Filas proporcionadas:
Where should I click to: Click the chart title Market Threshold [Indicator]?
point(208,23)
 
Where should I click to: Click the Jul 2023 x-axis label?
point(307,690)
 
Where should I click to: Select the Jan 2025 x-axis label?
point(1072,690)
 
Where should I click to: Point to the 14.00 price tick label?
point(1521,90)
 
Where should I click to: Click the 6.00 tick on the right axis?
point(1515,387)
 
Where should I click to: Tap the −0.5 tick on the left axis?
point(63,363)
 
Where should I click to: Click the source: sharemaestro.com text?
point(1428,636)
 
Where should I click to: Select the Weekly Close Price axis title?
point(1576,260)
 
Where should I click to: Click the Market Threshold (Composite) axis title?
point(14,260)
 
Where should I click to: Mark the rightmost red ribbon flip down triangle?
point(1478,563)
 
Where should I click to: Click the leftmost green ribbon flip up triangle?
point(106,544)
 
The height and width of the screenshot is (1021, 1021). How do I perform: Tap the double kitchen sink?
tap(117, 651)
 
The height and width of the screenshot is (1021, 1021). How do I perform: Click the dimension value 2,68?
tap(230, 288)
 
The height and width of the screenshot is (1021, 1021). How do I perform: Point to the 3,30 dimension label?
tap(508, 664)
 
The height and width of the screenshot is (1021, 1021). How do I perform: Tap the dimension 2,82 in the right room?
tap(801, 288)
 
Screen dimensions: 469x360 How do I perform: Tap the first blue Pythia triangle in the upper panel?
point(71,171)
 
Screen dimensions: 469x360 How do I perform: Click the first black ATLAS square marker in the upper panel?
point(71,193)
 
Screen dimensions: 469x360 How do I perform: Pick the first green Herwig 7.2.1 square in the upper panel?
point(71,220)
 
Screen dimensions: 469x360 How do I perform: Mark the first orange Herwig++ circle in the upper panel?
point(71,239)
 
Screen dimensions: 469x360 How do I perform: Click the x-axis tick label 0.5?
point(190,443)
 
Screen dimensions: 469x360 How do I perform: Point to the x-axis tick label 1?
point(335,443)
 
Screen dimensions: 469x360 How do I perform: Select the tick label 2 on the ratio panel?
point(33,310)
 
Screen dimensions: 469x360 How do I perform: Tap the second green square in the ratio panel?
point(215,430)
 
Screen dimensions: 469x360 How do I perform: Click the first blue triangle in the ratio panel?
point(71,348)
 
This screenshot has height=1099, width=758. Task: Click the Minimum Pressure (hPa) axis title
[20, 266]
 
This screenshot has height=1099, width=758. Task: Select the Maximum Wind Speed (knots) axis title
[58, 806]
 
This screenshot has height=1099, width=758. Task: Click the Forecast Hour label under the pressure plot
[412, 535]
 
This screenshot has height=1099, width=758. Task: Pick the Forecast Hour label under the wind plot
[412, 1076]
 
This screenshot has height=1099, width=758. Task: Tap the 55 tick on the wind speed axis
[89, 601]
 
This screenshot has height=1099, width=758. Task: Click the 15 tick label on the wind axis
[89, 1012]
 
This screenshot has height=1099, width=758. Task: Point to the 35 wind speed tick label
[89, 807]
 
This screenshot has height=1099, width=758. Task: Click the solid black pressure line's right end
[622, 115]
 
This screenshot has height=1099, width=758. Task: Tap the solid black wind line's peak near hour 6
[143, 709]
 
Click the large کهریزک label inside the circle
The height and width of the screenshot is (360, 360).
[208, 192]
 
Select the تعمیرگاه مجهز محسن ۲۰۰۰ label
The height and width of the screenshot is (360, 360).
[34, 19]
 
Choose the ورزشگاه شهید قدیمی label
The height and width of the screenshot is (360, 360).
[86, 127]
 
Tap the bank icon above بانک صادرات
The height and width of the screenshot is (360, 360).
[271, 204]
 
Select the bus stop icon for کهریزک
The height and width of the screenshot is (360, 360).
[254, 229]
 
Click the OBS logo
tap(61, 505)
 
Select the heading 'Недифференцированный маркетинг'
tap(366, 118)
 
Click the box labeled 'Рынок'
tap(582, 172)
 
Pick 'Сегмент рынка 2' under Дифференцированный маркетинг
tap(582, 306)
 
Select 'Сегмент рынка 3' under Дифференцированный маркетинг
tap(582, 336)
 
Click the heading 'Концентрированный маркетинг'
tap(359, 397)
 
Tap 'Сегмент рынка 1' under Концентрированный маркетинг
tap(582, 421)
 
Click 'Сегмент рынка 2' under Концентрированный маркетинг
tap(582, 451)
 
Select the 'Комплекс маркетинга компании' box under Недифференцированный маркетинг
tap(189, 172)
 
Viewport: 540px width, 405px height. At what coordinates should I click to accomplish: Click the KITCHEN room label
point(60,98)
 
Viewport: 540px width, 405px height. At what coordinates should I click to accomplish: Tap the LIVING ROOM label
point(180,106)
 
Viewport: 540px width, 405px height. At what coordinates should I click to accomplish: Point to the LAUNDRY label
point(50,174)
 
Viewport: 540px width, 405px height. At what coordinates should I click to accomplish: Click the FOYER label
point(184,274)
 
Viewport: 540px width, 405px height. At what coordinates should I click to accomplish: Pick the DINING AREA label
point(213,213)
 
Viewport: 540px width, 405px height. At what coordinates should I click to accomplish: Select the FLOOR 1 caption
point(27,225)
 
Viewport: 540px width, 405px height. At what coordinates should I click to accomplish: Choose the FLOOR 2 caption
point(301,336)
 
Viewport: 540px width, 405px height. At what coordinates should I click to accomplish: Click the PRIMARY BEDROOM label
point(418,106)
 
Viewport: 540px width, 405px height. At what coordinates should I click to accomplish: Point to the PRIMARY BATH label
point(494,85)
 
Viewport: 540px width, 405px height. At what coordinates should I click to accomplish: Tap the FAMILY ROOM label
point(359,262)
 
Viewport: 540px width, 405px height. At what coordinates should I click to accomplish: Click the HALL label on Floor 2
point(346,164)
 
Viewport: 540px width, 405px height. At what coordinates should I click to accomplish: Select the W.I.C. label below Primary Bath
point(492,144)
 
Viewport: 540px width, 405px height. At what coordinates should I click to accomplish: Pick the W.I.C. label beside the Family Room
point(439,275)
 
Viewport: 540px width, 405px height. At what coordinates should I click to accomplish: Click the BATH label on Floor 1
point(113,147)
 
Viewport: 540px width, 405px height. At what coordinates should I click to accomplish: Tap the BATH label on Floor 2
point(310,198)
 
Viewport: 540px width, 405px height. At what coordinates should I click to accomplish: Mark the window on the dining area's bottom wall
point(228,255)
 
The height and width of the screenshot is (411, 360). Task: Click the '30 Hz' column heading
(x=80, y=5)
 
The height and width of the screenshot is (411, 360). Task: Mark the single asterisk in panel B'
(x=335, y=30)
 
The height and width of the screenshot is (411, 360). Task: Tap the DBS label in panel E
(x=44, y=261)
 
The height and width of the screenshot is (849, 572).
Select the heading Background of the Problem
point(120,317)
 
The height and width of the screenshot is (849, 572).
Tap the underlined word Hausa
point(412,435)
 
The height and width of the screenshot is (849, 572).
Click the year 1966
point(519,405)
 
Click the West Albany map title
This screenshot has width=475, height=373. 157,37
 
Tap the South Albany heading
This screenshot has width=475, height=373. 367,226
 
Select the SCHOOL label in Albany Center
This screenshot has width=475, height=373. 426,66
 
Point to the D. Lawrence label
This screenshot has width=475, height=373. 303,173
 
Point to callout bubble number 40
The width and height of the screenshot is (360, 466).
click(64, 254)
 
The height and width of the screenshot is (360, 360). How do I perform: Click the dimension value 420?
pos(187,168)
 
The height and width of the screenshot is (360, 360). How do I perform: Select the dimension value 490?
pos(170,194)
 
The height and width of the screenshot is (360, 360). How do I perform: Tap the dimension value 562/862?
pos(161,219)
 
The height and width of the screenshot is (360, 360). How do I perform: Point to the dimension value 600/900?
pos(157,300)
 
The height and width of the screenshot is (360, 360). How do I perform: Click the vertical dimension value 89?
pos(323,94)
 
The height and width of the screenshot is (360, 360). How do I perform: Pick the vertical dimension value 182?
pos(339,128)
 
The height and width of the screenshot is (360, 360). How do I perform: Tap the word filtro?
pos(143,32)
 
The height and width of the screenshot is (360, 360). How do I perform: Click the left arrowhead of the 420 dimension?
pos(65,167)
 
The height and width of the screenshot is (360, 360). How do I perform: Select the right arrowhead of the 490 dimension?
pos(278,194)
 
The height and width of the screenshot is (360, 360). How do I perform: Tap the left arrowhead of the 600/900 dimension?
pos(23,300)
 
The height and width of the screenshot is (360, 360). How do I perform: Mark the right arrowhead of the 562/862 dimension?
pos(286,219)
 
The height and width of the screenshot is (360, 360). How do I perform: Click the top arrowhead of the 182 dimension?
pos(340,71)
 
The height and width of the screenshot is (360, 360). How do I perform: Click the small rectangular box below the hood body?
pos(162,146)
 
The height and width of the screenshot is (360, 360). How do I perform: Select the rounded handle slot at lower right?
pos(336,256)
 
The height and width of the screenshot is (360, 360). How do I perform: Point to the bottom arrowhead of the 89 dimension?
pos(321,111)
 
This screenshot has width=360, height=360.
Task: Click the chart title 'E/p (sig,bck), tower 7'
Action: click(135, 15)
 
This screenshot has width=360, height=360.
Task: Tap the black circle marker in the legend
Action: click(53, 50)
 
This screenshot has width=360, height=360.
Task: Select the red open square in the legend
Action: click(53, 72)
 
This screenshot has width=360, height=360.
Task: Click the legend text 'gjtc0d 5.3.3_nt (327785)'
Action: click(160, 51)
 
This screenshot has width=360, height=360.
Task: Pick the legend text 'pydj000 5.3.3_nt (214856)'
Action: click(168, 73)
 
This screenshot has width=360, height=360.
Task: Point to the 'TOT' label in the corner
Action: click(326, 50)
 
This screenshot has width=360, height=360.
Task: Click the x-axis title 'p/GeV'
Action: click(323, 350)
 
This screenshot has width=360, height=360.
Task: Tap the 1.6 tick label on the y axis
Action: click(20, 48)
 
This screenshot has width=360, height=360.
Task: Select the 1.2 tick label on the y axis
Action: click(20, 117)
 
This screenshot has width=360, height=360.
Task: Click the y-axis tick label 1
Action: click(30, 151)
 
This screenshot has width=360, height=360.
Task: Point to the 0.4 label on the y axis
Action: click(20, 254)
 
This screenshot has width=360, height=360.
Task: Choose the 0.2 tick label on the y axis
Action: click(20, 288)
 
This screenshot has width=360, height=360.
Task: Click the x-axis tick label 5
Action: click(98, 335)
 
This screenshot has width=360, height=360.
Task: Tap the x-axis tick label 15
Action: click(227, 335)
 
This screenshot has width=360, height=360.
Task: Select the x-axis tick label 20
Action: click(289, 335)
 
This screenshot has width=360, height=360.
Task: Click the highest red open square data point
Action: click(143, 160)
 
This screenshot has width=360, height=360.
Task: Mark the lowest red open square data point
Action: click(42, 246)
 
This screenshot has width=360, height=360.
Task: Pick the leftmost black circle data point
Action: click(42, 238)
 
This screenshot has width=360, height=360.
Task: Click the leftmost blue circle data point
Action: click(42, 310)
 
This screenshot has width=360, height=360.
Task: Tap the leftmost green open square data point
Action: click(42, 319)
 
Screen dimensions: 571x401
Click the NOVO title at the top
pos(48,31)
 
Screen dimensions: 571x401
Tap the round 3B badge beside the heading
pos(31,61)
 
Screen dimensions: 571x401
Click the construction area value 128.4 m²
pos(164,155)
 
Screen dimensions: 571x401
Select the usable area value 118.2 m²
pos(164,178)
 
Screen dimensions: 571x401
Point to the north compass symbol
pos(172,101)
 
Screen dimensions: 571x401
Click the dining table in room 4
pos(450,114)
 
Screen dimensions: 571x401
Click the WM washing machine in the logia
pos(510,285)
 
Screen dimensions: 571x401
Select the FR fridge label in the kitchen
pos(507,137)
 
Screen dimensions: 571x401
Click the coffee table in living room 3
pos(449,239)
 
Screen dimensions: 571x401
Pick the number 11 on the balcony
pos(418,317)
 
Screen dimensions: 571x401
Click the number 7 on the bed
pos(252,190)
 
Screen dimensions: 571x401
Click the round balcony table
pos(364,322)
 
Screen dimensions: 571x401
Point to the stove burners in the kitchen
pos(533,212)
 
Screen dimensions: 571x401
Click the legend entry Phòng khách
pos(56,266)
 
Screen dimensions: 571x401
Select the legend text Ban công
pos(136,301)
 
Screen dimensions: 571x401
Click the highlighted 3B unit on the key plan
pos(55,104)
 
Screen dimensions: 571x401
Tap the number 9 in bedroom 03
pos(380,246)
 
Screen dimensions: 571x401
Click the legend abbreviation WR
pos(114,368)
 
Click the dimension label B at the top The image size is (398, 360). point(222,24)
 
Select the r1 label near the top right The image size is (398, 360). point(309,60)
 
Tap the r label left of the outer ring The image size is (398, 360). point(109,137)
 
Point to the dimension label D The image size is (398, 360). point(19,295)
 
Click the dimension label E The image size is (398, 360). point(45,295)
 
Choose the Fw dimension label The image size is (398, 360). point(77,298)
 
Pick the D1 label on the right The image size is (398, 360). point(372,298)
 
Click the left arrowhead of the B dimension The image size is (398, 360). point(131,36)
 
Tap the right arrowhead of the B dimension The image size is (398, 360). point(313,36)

Objetivo planteado:
¿Qué filas de arriba contienen la palabra "open"? Selecciónalas y cópialas todas, una por línea.

Resultado:
Task: Select the red open square in the legend
Task: Click the highest red open square data point
Task: Mark the lowest red open square data point
Task: Tap the leftmost green open square data point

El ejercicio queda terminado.